Por el gesto que se dibujó en el rostro de Aquiles, Santos adivinó con euforia que había conseguido molestarle. Sin embargo, el mayordomo no le hizo pasar a la biblioteca, sino a una especie de gabinete, en el que a los pocos minutos apareció María Luisa. El estupor no se había borrado aún totalmente de su rostro.
—¡Santos, qué sorpresa! En fin, supongo que ya lo sabes, ¿no?, y que por eso has vuelto. Parece que van ganando los republicanos ¡Pero no has estado ni un día en tu pueblo! ¿Cuándo has vuelto?
—No, no he vuelto.
—¿Cómo?
—Que no he vuelto, que no me he ido, que llevo una semana encerrado en el Palace y que no puedo más. María Luisa, escúchame, tengo que hablar contigo.
—Te escucho, Santos, te escucho —le aseguró María Luisa extrañada—. ¿Quieres tomar algo?
—No, no; ya he tomado bastante; sólo quiero que me escuches. María Luisa: te amo; te he amado siempre, desde el día que te vi en la cacería y me sonreíste cuando lloré por el ciervo. Cuando te marchaste con Pátric creí que me daba algo. Conseguí olvidarme de ti en Fuentelmonge, pero cuando he vuelto a verte mis defensas se han venido abajo. Lo que yo había reprimido en mi alma todos estos años ha salido a flote, y no puedo luchar contra la naturaleza ni fingir por más tiempo. Te amo, María Luisa, te amo. Te amo y quiero casarme contigo; y, si me dices que no, me pego un tiro ahora mismo —se desahogó Santos por fin; y, acto seguido, desenfundó el Astra y se la puso en la sien.
María Luisa ignoró la automática; se quedó en silencio. Miraba a un punto indeterminado, más allá de las paredes de la estancia. Su gesto no expresaba ni frío ni calor. A continuación pareció volver en sí:
—Necesito una copa. ¿De verdad que no quieres nada? —volvió a preguntar.
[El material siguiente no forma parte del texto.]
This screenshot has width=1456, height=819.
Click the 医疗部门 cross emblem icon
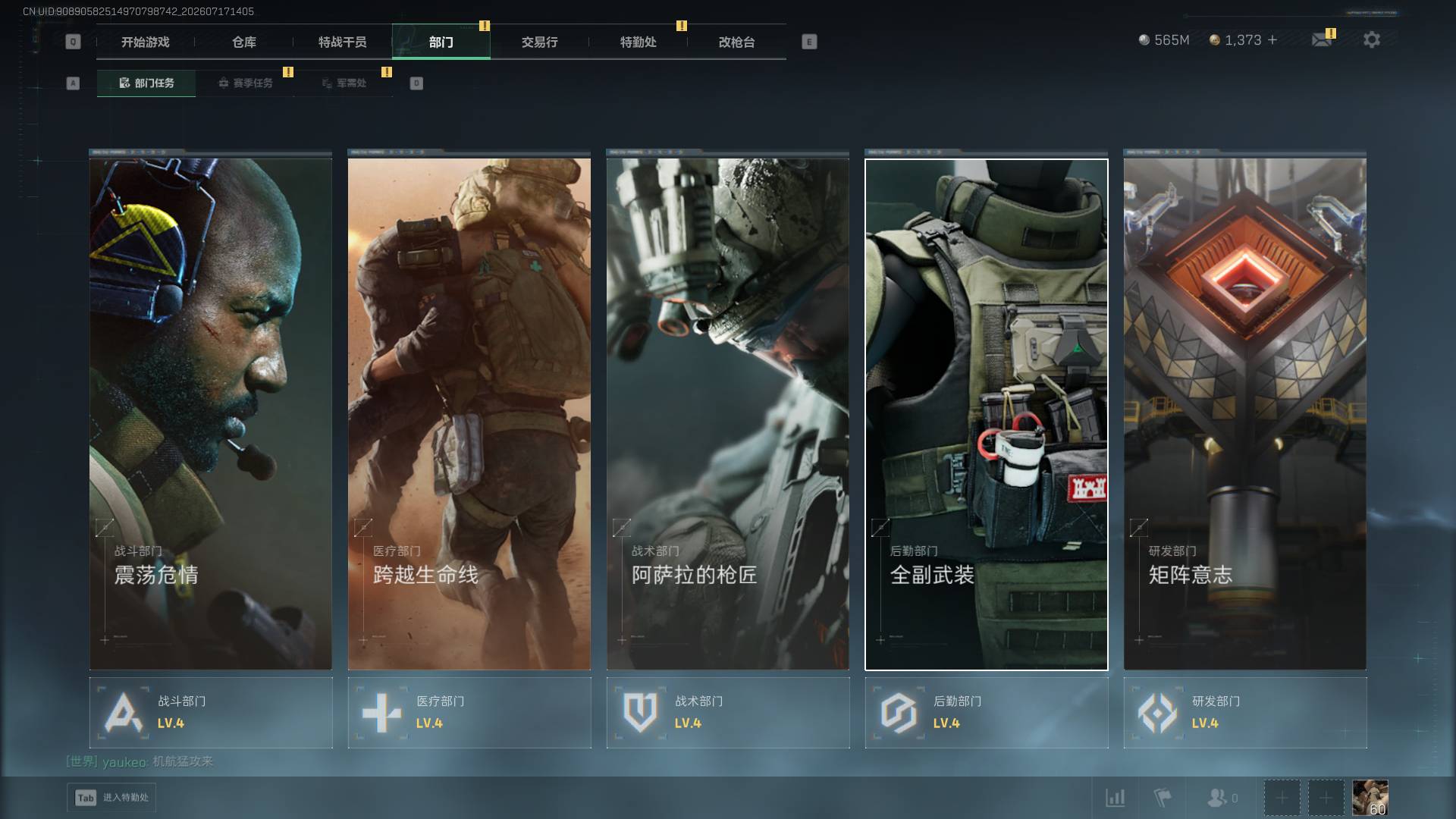381,713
—Lo único que quiero es una respuesta. ¿Te vas a casar conmigo o no? —insistió Santos con el arma en la cabeza.
—Santos, no seas payaso; guarda esa pistola y acompáñame a la biblioteca; necesito un brandy —le amonestó María Luisa, muy molesta, saliendo del gabinete. Santos guardó el Astra y la siguió. Una vez en la biblioteca, María Luisa, que deseaba un brandy, se sirvió con parsimonia un scotch, y se dejó caer en una butaca. Santos permanecía de pie. Su propio discurso le había enervado, y jadeaba. Tras unos instantes, en los que meditó muy cuidadosamente sus palabras, la baronesa comenzó a hablar:
—Santos: creo que aunque ahora te haga daño, a la larga me agradecerás que sea sincera. Yo no te amo. Te aprecio mucho, incluso te tengo cariño, pero no te amo. Y aunque te amara, nunca me casaría contigo. Cuando murió Leo decidí que no sería esposa de ningún otro hombre. Él ha sido el único a quien he amado de verdad en mi vida.
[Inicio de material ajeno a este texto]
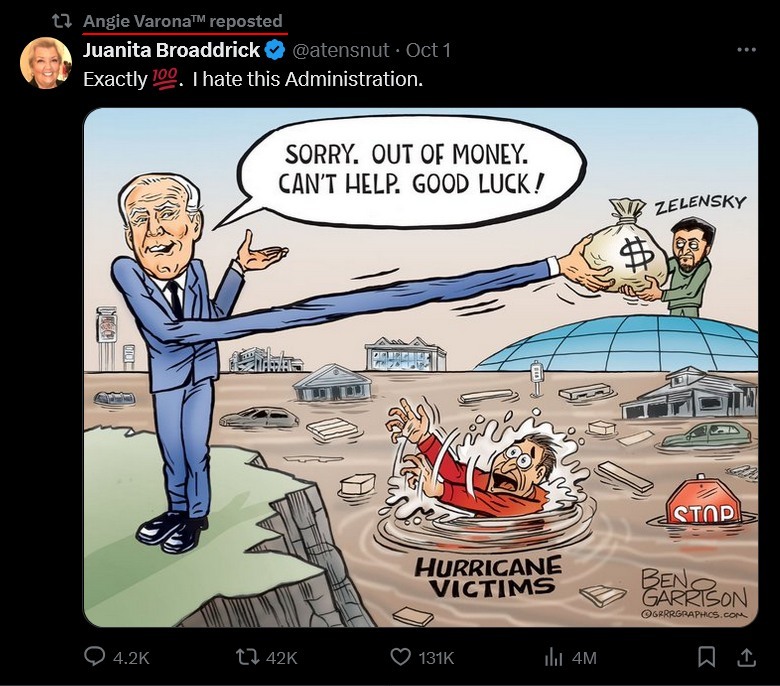Image resolution: width=780 pixels, height=686 pixels.
Task: Like the post with the heart icon
Action: [x=400, y=657]
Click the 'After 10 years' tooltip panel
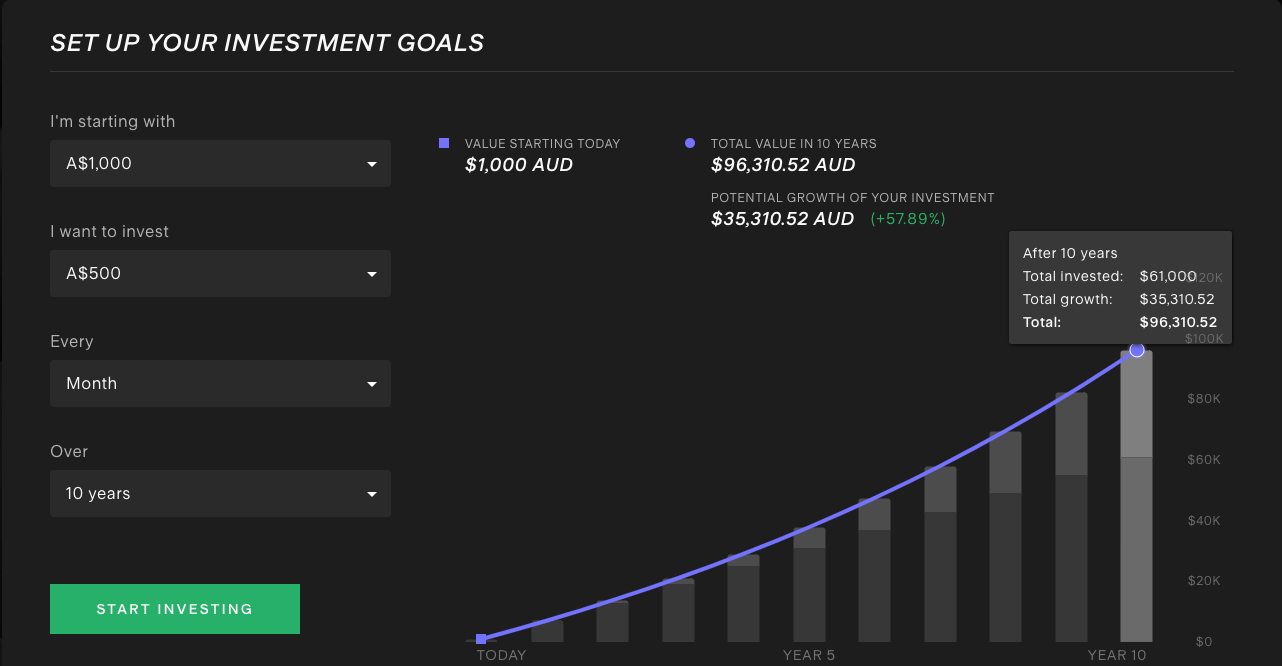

Aquellas palabras mataron a Santos, que comenzó a caminar de un lado a otro de la biblioteca con las manos en la cabeza, y los ojos muy abiertos, como si fueran demasiado pequeños para percibir las dimensiones de la realidad.
—El único, ¿eh? ¿Y Patricio? ¿Por qué te marchaste con él? No te creo, María Luisa, no te creo. Si no me quieres, ¿por qué me has mirado siempre como lo has hecho?, ¿por qué me has sonreído siempre de ese modo?, ¿por qué me aceptaste el broche?, ¿por qué te has acostado conmigo?
—¿Cómo dices? ¿Acostarme contigo? ¡Yo no me he acostado contigo en la vida, Santos! Y en cuanto a tu broche, no te preocupes, ahora mismo te lo devuelvo —le contestó María Luisa estupefacta, poniéndose en pie y dispuesta a dar por terminada la conversación con aquel loco. Se esperaba cualquier reacción, incluido el suicidio, excepto ésa. Santos intentó retenerla.
—¡Suéltame! —le gritó María Luisa; y Santos cayó a sus pies.
—No, no me devuelvas el broche. Quédatelo y perdóname. Te amo tanto, te amo tanto que no sé ni lo que digo —se excusó sin poder reprimir el llanto.
—Santos: detesto las escenitas de opereta. Levántate, deja de moquear y márchate de aquí con broche o sin él, por favor.
—No, eso no. No me eches como a Patricio —le suplicó Santos incorporándose e intentando recomponer su descompuesta compostura.